**EXERCISE DETAILS:**
Copy out, word for word, the lines of the material between the line holding "Given: Click the Ready info icon" and the line holding "pyautogui.click(x=35, y=113)", inclusive.

**PROVIDED DATA:**
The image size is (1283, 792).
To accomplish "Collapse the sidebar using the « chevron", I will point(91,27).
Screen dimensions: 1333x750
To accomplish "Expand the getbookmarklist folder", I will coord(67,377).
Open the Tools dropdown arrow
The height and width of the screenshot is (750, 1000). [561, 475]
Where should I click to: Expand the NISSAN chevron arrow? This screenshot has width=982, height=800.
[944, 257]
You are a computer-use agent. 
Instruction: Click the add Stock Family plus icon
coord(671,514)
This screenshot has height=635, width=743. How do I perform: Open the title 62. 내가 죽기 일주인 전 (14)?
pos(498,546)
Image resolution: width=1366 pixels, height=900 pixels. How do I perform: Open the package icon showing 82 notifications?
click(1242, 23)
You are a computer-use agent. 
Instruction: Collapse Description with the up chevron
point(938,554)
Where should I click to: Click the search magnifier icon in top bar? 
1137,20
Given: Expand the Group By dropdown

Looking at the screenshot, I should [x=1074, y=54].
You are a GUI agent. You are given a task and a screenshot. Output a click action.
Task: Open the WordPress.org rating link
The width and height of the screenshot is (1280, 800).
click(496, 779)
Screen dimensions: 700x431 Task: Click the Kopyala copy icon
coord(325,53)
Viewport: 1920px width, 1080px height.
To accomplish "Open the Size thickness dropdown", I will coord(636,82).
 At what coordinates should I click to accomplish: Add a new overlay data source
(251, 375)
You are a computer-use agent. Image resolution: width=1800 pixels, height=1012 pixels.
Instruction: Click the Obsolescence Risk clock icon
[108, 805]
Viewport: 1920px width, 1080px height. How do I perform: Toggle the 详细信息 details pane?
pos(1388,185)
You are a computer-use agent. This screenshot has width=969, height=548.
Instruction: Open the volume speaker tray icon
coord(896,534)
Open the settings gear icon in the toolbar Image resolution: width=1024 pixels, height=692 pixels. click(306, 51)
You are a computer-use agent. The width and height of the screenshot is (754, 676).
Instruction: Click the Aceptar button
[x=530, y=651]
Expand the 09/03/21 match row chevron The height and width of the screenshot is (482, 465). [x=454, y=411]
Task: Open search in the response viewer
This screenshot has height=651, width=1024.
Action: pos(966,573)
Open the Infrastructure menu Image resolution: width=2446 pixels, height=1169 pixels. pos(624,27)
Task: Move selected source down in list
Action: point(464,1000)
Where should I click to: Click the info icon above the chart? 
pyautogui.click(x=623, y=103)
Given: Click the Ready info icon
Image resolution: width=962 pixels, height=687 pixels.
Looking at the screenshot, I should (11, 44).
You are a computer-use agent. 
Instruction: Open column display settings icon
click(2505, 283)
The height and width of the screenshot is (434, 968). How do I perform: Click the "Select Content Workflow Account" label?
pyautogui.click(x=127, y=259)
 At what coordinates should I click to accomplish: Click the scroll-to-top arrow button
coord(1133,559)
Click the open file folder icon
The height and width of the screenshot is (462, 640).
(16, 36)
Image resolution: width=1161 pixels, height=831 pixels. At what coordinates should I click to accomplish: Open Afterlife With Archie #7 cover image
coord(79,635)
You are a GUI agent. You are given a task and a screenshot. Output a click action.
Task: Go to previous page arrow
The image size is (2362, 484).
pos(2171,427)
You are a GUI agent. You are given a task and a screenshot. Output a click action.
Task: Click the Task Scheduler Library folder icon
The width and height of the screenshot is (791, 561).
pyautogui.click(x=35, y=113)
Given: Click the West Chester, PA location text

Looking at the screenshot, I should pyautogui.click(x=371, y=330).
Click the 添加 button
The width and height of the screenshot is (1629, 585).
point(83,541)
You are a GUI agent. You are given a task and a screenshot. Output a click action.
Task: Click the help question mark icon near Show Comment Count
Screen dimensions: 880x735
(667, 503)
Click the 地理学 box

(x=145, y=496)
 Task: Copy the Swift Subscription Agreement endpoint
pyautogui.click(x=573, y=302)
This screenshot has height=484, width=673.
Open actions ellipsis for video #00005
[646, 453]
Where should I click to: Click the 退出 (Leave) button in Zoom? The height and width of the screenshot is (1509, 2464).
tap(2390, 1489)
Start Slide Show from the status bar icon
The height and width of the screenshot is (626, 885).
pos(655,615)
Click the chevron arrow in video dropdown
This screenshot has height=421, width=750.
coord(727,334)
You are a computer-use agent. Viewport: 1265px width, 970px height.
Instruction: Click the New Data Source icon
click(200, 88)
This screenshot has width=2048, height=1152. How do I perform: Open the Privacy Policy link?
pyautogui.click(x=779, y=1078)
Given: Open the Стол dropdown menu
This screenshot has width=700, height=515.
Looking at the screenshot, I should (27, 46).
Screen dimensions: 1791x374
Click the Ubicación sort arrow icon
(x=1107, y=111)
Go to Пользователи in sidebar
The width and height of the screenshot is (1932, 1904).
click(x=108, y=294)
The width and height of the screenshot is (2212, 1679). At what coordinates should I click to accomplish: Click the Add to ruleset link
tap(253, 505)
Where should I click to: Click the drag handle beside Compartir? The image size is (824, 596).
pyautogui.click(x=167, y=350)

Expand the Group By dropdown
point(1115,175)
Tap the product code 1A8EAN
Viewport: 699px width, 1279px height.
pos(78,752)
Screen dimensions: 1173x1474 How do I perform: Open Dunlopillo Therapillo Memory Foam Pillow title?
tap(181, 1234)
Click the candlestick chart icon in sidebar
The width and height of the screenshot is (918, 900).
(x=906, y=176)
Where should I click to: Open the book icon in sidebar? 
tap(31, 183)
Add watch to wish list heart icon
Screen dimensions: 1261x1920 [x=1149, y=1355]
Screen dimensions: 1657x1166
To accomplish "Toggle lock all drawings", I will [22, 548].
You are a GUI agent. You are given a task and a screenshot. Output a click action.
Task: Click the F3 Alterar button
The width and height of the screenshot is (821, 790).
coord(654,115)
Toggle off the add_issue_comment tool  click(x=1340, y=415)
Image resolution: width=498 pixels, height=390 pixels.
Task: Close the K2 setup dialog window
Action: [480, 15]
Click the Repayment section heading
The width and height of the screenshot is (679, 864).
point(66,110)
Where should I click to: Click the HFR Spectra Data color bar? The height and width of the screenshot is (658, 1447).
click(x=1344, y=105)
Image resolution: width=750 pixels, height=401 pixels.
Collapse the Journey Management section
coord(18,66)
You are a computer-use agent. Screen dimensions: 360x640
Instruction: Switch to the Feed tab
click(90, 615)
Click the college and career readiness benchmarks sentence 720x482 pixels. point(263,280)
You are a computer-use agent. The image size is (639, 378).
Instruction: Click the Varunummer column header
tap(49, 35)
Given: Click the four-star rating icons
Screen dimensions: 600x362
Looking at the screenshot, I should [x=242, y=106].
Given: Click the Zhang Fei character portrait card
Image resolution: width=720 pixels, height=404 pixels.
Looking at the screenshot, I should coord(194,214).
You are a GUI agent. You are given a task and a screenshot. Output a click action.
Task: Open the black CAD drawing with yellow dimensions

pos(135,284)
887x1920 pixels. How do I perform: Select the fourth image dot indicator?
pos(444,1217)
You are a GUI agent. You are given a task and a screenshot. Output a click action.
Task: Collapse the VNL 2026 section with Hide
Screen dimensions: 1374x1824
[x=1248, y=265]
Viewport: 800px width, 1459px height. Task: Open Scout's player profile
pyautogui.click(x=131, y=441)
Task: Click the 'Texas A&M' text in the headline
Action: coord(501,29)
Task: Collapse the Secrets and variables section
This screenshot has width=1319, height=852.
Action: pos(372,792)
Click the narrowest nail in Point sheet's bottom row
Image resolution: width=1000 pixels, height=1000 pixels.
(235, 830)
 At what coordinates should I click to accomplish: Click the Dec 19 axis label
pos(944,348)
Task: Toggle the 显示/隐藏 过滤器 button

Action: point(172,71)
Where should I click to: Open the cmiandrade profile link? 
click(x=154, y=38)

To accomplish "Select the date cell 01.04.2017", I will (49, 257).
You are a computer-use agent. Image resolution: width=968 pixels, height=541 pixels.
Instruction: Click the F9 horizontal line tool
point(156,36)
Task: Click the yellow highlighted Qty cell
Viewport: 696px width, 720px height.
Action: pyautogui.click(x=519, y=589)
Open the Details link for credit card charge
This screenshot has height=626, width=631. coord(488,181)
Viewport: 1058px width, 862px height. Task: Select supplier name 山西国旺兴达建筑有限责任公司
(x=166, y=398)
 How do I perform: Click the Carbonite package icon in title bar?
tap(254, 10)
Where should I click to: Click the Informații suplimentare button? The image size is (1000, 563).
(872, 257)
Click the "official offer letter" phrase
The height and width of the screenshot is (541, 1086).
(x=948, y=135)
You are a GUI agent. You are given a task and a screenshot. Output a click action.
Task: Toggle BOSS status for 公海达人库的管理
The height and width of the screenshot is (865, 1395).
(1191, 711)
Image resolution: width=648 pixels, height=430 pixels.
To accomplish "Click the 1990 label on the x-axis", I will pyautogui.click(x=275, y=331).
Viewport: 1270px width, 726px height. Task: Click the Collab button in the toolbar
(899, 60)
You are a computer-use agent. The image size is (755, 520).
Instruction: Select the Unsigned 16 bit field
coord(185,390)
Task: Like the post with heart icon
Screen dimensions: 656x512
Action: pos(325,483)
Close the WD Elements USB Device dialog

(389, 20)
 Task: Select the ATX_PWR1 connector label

**RESPONSE BELOW:**
Given: Click the Ready info icon
Image resolution: width=962 pixels, height=687 pixels.
Looking at the screenshot, I should (11, 44).
You are a computer-use agent. 
Instruction: Open column display settings icon
click(2505, 283)
The height and width of the screenshot is (434, 968). How do I perform: Click the "Select Content Workflow Account" label?
pyautogui.click(x=127, y=259)
 At what coordinates should I click to accomplish: Click the scroll-to-top arrow button
coord(1133,559)
Click the open file folder icon
The height and width of the screenshot is (462, 640).
(16, 36)
Image resolution: width=1161 pixels, height=831 pixels. At what coordinates should I click to accomplish: Open Afterlife With Archie #7 cover image
coord(79,635)
You are a GUI agent. You are given a task and a screenshot. Output a click action.
Task: Go to previous page arrow
The image size is (2362, 484).
pos(2171,427)
You are a GUI agent. You are given a task and a screenshot. Output a click action.
Task: Click the Task Scheduler Library folder icon
The width and height of the screenshot is (791, 561).
pyautogui.click(x=35, y=113)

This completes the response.